Ativistas reivindicam a liberdade das mulheres que estão presas por matarem seus parceiros em contextos de violência doméstica.
Embora as estatísticas não revelem se cada caso ocorreu em contextos de própria defesa, a Rede Contra a Violência Contra a Mulher acredita que isso provavelmente aconteceu em muitos casos.
“São mulheres que sofreram violência sistemática. Muitas têm medidas cautelares contra seus agressores, mas o Estado não as protegeu e as criminalizou”, diz Lorena Astullido, porta-voz da organização.
“Eu também me defenderia se minha vida estivesse em perigo. Não é violência, é defesa.”
Ymay Ortiz, diretora da Unidade Especializada em Direitos Humanos, Violência de Gênero e Crimes Sexuais do Ministério Público Nacional, ressaltou que a instituição investiga cada caso sob uma rigorosa política de gênero que inclui treinamento obrigatório sobre violência doméstica.
Embora Ortiz acolha os comentários e críticas, ela desconfia da campanha do movimento e diz que essa mensagem pode ser perigosa.
“Toda pessoa tem direito à defesa, mas isso deve ser considerado proporcionalmente”, diz. “Não pode ser usado como um passe livre, de impunidade, ou para conceder proteções especiais.”
Ataques LGBTQ
O grito “eu também me defenderia” também se espalhou pela comunidade LGBTQ .
Ativistas dos direitos gays no Chile fizeram campanha pela libertação de um homem trans que foi preso depois de matar seu agressor no início deste ano. Ativistas argumentam que ele estava se defendendo durante um ataque transfóbico com risco de morte.
Na Argentina, o movimento também mobilizou muita gente.
Neste ano, grandes multidões se reuniram para exigir a absolvição de Eva Analía Dejesús, mais conhecida como Higui, uma lésbica que matou seu agressor enquanto se defendia durante uma tentativa de estupro “corretivo” em grupo. Ela foi absolvida em março.
Cynthia é uma das poucas acusadas no Chile que foram absolvidas ou cujos casos foram arquivados nos últimos 10 anos.

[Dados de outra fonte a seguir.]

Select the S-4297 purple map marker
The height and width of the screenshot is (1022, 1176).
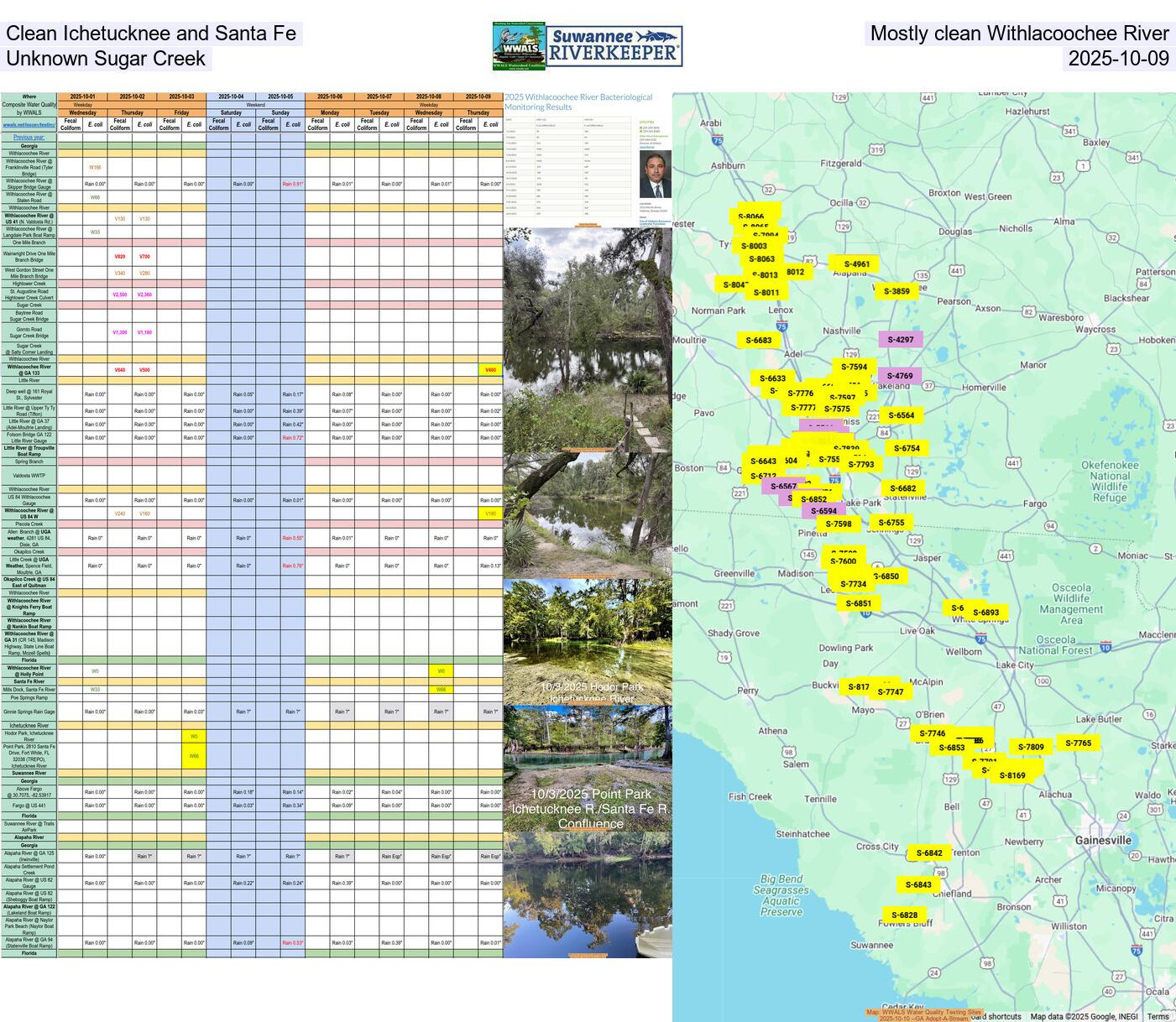coord(900,340)
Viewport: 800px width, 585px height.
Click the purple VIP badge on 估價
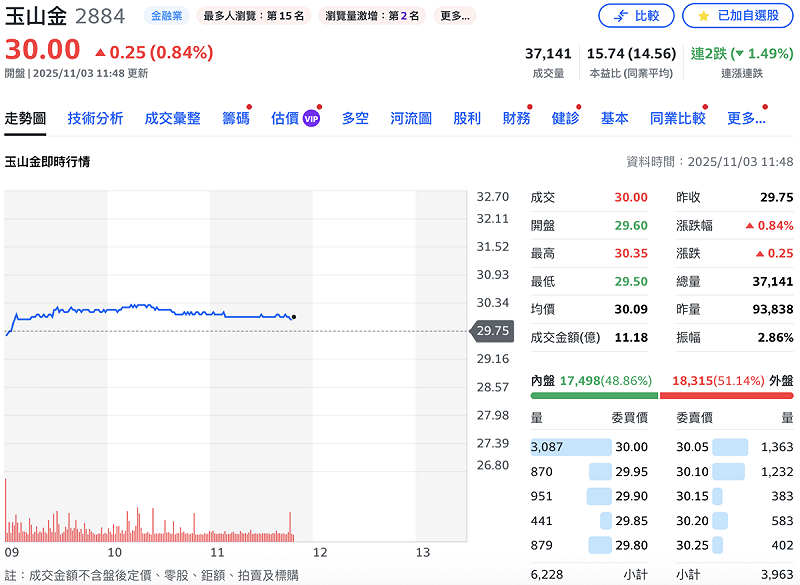(311, 119)
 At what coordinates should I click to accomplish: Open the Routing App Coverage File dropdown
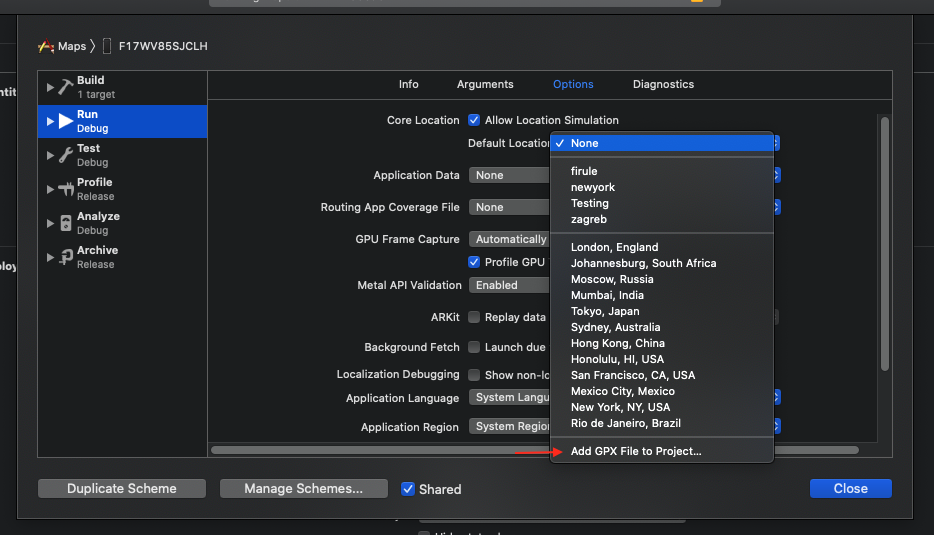(x=510, y=207)
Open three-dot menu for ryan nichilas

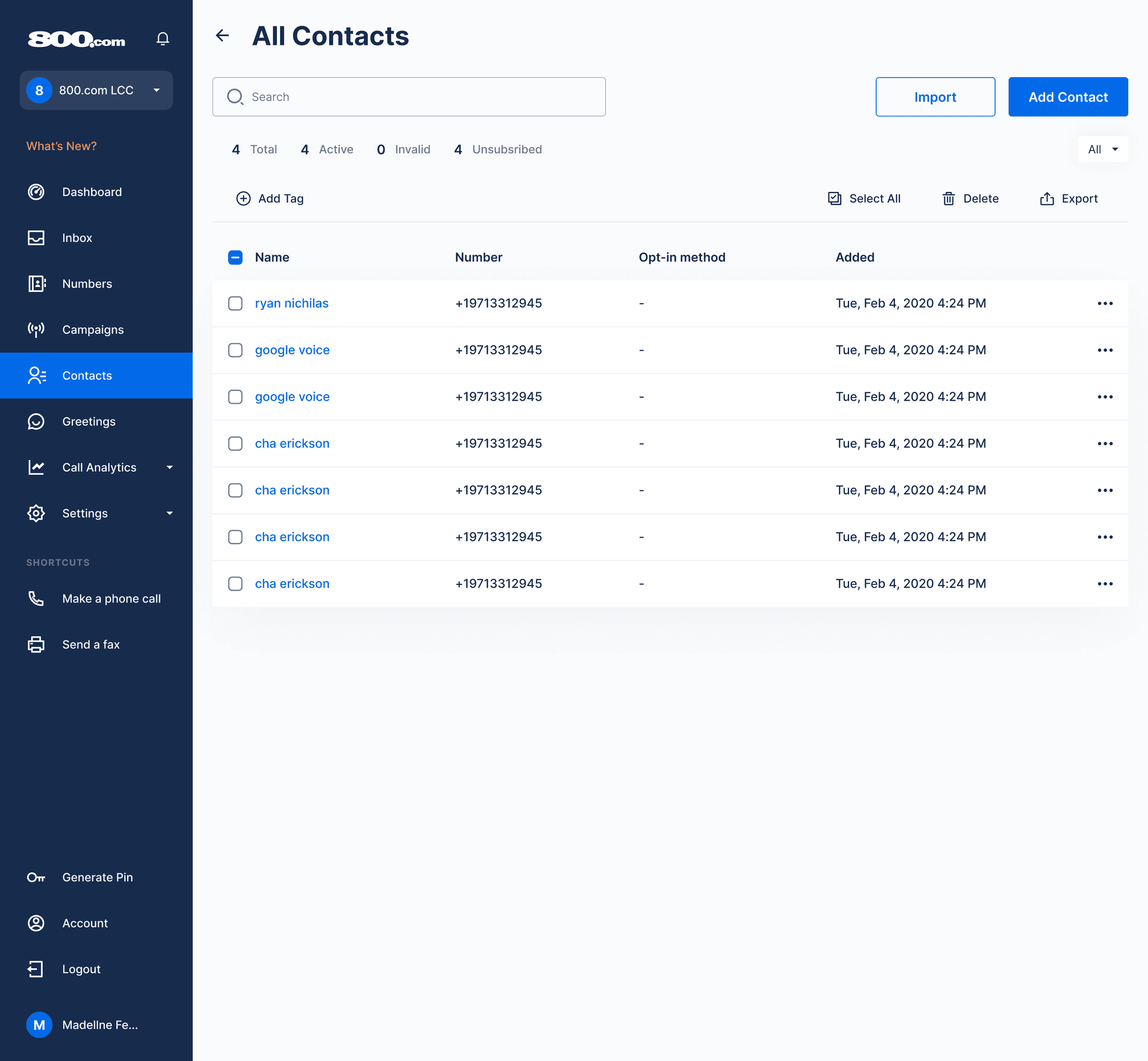(x=1104, y=303)
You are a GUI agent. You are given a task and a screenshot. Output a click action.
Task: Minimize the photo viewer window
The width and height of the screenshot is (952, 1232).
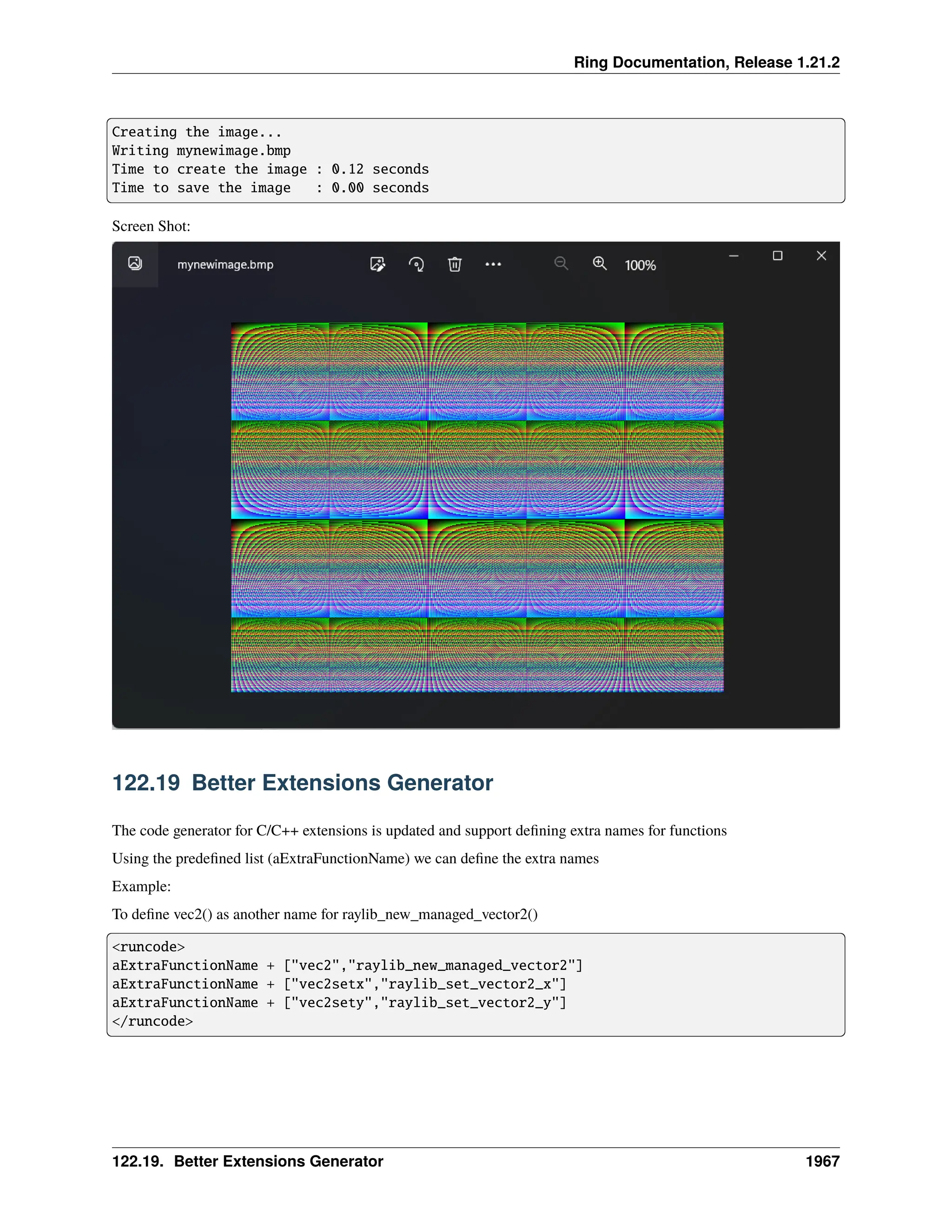[734, 256]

Ela recentemente encontrou um emprego e se mudou para outra cidade para reconstruir sua vida. Embora esteja aliviada por ter sido absolvida, acredita que a violência doméstica não é levada suficientemente a sério.
“Quando você denuncia violência, a polícia olha para você e diz que ‘você está bem, pare de chorar por nada'”, diz ela. Ela faz uma pausa por um momento, antes de encerrar o telefonema com um apelo emocionado:
“Se você vir uma mulher sofrendo violência, ajude-a como puder. Não a abandone.”